(Collected data)
--
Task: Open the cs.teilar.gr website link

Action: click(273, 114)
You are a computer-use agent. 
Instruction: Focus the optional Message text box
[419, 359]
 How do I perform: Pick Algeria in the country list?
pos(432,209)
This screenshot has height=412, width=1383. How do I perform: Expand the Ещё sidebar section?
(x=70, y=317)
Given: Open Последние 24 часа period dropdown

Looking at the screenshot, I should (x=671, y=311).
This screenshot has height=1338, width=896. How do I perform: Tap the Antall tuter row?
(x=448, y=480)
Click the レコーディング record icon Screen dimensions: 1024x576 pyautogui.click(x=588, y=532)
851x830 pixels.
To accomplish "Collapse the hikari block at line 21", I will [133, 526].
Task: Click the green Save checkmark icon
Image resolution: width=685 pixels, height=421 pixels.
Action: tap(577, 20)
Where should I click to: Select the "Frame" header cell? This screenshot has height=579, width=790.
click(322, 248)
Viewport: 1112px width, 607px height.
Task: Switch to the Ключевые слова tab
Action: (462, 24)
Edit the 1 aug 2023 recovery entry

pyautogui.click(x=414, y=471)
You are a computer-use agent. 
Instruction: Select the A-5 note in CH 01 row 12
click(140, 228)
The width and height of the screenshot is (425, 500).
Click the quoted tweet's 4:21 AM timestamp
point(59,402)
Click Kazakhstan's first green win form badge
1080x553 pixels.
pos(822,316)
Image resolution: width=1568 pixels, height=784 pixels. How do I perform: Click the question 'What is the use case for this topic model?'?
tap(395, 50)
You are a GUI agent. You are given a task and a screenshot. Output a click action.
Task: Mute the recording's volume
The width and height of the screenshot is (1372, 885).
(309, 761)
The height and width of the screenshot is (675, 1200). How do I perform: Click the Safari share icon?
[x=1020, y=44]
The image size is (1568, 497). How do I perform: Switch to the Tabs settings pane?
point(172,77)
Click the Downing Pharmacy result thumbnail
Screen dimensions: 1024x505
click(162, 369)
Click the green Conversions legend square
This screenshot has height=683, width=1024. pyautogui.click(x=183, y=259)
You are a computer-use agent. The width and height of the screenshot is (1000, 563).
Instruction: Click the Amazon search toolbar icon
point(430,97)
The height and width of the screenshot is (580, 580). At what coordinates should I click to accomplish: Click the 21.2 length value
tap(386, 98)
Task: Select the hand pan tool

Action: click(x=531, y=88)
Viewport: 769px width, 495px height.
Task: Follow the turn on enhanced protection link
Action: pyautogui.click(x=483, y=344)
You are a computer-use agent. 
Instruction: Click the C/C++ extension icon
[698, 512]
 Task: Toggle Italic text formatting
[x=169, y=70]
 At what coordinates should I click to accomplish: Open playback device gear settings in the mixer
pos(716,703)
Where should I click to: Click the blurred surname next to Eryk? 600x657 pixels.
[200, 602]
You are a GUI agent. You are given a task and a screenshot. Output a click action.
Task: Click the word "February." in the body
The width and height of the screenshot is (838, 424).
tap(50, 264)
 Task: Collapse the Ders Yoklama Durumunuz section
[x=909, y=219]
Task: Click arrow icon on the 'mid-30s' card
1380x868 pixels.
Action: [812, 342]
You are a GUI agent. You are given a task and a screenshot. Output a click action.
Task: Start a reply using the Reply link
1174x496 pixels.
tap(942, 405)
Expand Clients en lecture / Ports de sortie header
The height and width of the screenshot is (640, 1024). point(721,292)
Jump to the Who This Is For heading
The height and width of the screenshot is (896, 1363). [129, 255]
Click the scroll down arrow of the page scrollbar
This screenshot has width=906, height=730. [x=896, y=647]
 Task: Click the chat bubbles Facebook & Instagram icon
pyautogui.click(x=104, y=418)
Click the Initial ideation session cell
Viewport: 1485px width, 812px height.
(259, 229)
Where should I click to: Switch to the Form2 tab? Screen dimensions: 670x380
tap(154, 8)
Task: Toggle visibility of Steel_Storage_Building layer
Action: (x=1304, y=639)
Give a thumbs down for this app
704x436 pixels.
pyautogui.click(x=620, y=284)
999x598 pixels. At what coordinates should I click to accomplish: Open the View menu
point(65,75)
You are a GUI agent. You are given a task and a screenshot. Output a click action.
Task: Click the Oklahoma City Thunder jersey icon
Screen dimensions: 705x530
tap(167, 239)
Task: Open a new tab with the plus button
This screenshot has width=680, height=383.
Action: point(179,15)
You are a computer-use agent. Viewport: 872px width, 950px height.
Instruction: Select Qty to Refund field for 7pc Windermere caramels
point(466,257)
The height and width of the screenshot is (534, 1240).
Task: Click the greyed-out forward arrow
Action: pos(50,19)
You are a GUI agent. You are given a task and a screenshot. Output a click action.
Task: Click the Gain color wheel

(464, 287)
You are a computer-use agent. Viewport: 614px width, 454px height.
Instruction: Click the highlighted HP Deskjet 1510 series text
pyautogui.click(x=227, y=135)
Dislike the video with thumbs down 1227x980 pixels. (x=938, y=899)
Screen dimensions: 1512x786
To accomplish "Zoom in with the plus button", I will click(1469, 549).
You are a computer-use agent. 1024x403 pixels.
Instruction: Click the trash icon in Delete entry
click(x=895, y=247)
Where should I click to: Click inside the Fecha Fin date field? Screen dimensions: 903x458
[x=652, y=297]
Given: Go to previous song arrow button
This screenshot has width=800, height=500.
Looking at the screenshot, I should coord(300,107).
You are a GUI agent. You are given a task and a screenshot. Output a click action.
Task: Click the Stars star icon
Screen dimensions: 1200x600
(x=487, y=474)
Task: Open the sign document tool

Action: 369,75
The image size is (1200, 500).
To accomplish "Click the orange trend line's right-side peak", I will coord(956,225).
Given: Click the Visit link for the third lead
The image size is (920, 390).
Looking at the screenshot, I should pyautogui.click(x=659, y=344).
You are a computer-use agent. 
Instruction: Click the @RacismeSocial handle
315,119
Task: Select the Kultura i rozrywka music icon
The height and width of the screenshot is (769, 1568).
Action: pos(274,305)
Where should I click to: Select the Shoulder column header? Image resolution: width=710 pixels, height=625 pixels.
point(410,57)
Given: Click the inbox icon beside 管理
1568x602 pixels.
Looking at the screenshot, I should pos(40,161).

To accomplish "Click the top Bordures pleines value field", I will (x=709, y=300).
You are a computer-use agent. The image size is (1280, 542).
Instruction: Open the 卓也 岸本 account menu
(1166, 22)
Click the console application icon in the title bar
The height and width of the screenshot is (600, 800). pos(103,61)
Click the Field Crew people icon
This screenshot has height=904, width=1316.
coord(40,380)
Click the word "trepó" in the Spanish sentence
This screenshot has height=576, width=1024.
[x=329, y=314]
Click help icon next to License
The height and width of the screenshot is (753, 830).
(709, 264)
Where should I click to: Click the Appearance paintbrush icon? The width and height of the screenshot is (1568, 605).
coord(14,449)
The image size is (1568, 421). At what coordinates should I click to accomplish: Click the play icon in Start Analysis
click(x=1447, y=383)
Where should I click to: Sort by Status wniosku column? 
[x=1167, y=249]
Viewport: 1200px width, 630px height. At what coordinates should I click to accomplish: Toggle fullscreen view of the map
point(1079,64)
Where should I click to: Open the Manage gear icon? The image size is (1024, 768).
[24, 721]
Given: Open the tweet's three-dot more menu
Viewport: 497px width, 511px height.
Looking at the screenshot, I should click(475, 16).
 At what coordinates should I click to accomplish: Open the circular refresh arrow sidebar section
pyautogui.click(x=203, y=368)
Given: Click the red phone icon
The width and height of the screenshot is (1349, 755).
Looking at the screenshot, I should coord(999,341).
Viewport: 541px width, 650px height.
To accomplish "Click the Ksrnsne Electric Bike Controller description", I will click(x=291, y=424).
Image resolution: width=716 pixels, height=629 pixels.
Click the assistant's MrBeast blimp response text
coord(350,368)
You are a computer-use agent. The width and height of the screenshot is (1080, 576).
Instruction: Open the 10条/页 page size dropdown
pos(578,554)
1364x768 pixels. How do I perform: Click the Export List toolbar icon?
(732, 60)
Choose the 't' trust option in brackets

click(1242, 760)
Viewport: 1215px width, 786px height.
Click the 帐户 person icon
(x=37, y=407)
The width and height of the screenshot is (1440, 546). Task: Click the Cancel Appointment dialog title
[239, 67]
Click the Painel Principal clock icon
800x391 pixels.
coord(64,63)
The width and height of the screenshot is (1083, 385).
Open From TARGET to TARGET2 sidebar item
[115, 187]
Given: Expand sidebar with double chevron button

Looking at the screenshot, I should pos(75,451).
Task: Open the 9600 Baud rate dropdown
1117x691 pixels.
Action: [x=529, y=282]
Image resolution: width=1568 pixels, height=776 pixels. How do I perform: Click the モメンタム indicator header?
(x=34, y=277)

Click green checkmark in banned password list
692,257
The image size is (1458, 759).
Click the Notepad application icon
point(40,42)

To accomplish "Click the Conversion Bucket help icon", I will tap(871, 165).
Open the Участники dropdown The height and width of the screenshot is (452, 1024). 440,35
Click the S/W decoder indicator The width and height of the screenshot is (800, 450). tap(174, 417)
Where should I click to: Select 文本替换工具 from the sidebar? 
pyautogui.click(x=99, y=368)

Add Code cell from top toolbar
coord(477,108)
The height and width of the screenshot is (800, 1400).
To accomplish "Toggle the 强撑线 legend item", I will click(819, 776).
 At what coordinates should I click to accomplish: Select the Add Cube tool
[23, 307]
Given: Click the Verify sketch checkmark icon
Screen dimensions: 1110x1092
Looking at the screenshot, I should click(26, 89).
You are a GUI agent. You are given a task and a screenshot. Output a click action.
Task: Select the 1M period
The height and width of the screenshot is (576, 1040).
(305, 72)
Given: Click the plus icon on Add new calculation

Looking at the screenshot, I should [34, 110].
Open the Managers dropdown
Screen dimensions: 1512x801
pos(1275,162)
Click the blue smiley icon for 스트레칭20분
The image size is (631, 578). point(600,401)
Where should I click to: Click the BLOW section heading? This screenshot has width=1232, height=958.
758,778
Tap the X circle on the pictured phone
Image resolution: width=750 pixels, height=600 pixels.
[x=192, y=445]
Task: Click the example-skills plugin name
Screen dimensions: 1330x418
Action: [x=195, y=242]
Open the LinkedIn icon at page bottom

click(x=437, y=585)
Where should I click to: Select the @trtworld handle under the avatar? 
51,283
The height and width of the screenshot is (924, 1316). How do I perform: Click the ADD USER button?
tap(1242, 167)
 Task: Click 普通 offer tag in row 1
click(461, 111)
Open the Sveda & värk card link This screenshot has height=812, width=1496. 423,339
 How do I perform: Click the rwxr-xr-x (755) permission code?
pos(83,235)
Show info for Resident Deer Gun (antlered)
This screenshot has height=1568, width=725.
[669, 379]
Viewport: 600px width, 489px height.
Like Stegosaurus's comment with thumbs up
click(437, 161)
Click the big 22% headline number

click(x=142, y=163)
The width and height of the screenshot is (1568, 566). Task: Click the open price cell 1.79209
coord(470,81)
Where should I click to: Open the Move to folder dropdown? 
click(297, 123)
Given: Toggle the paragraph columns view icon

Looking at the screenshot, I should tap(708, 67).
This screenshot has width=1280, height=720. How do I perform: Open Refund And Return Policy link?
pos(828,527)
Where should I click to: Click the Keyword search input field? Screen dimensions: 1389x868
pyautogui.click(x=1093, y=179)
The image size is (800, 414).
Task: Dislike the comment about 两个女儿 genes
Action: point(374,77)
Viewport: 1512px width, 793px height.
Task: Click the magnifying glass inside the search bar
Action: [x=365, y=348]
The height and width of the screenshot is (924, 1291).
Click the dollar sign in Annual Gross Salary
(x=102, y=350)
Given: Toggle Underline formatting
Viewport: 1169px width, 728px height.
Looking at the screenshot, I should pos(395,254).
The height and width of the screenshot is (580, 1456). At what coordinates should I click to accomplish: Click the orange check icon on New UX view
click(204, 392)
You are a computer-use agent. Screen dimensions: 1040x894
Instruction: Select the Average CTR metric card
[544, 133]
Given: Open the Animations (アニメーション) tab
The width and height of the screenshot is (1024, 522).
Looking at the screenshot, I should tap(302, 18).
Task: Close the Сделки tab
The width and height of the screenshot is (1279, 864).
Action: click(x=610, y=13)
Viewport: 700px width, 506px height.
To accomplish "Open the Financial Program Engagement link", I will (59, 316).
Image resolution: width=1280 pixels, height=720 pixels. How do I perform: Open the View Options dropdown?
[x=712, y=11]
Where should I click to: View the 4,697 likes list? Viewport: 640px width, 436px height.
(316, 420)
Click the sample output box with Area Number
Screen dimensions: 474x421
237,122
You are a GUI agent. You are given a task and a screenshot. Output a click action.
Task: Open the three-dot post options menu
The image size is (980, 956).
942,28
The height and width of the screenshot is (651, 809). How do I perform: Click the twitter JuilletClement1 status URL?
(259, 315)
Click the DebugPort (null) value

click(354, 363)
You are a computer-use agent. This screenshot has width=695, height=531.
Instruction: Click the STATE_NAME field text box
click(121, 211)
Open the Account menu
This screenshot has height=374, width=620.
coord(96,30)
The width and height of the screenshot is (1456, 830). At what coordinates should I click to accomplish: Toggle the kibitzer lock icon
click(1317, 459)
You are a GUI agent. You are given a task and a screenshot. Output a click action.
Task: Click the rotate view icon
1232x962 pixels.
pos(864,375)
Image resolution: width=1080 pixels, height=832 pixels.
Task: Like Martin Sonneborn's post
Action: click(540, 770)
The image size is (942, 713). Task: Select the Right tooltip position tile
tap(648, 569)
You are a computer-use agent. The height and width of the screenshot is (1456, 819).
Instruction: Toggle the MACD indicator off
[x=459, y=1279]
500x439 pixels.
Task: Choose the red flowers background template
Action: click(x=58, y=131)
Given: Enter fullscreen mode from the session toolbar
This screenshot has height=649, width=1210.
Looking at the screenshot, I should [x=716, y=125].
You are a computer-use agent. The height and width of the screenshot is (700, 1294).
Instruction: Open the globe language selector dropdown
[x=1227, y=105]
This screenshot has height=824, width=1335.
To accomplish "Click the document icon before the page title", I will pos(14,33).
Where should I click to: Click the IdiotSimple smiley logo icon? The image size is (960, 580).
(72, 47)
--
WHAT YOU WILL DO: Out of the records above, pick each line that contains the string "three".

SOLUTION FOR THIS TASK:
Given: Open the tweet's three-dot more menu
Task: Open the three-dot post options menu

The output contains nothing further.